By: Together Abroad 07-10-2015
According to the UNESCO discrimination or harassment is defined as either intentional or unintentional behavior without reasonable justification, which consists of an unfavorable treatment of an individual or a group. We can distinguish many types of discrimination or harassment as well as several places at which they can occur. Harassment at work can have many faces; discrimination can happen on the basis of gender, cultural background, religion, or age. Recognising how discrimination is presented is vital for being able to create an equal and equitable workplace.
Gender discrimination in the workplace is still a part of our reality. It is a well known fact that women are often paid less for the same amount of work than men. Out of 142 countries The Netherlands are ranked on the 14th place in the Report on the Global Gender Gap of the World Economic Forum in 2014. This index intends to analyze the (un)equal treatment of both sexes in certain countries and thus makes comparable; the higher the rank, the less unequal treatment. According to the Central Bureau of Statistics, in The Netherlands this amounts to 18.6% difference between the average amount earned per hour by men, against women.
Another discrimination issue in the workplace is racism at work, with regards to types of employment discrimination. Obviously discrimination at the workplace is forbidden the Netherlands, however this does not mean that it never happens. According to the Legal Expat Desk it is not forbidden to treat two employees differently, even if they are more or less in the same position. This leaves space for discussion, as to where the line can be drawn between discrimination and legally justifiable behavior. If in the Netherlands an issue of racism at the workplace is brought to court, then the commission Gelijke Behandeling, equal treatment, is in charge of this very case.

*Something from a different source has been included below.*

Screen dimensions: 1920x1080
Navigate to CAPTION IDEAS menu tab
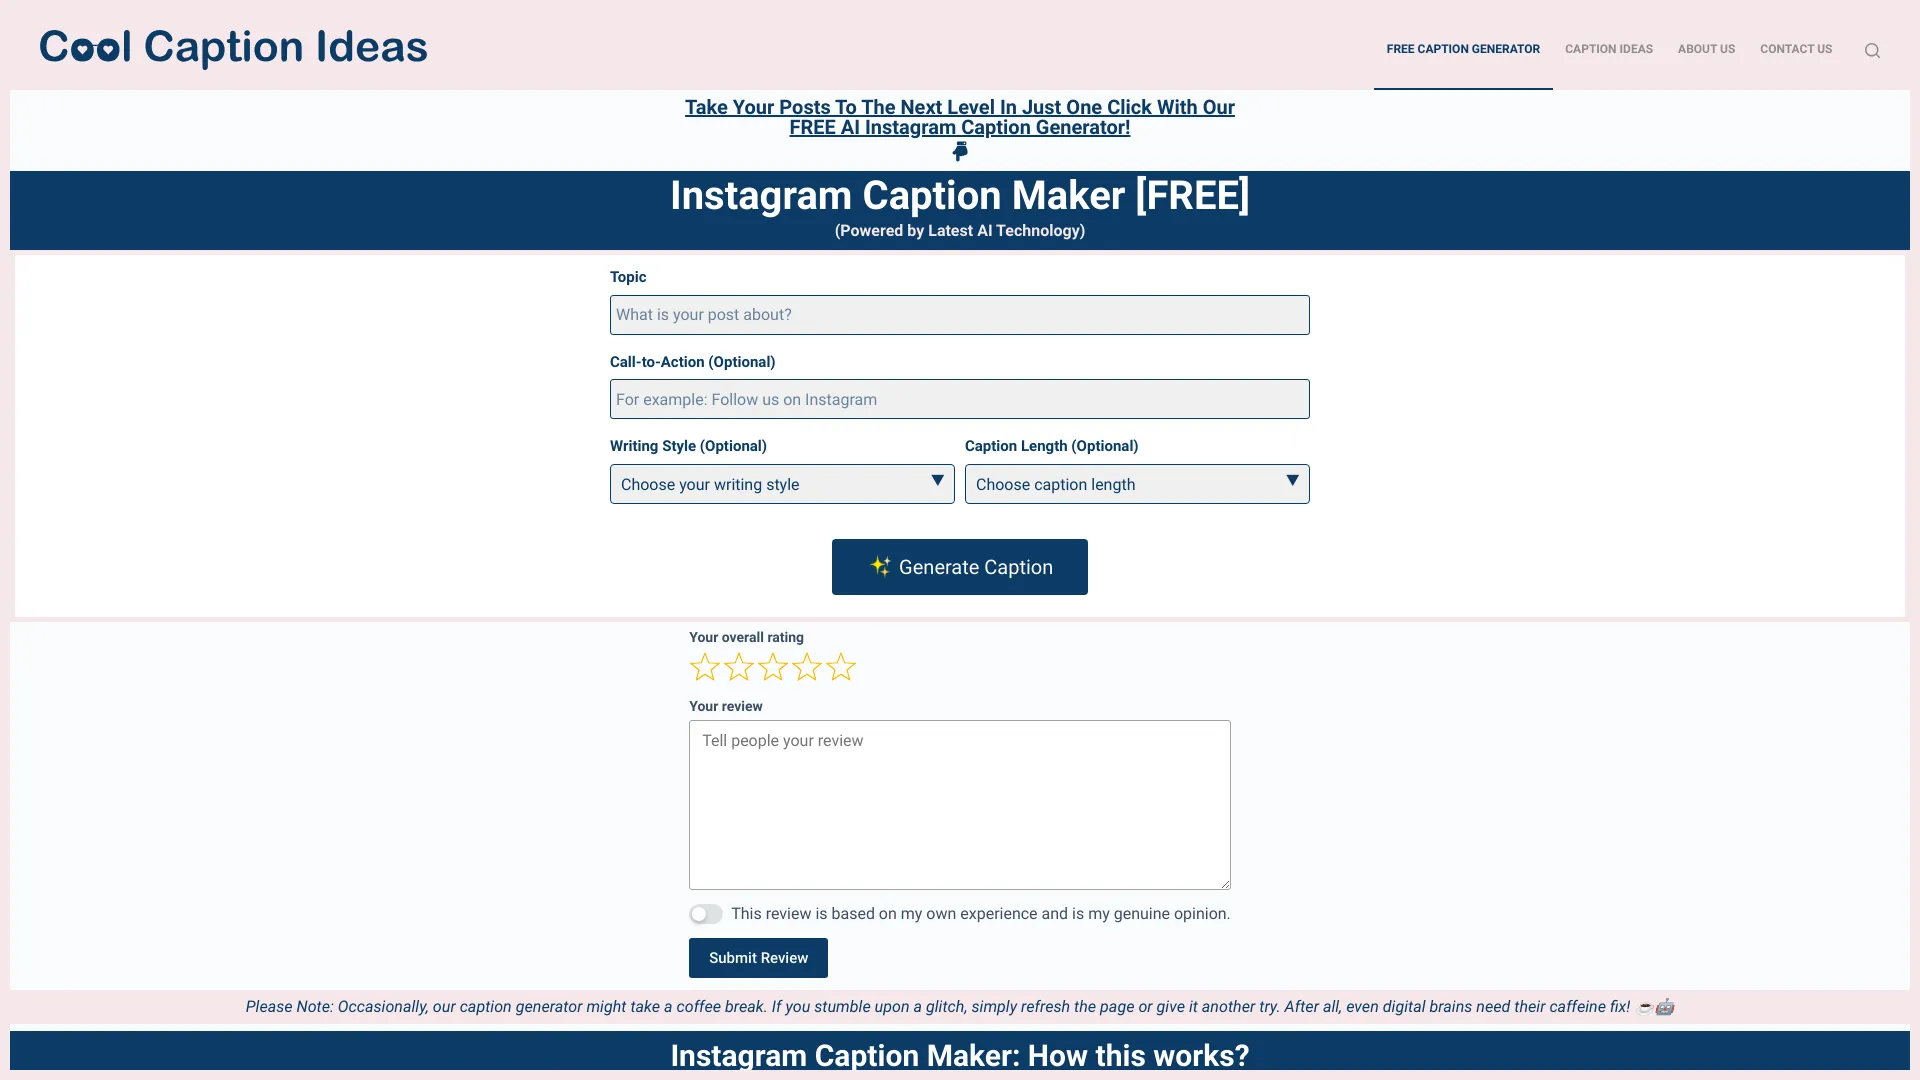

A different reason for being discriminated at work can be age. The Netherlands have implemented the EU directive of 2000 with the topic of equal treatment in the form of the Equal Treatment in Employment (Age Discrimination) Act of 2004. This law prohibits favoring employees of a certain age group above others. However there are two exceptions; if one age group in a company is underrepresented it is allowed to favor employees of this specific age group. Secondly it is allowed to end an employee’s contract once he or she has reached the age of retirement.
Handling difference types of discrimination is not an easy task. More often than not, raising the issue is not enough. Instead, using the correct avenues and knowing both your rights, and the extent at which they can be pressed is far more advantageous. It is entirely possible that you have never witnessed discrimination in the workplace in a way in which you were directly involved. This does not necessarily mean that there is no discrimination with regard to sex, ethnical background or age at your workplace. Go through life with open eyes and have the courage to take action for a colleague who may suffer harassments.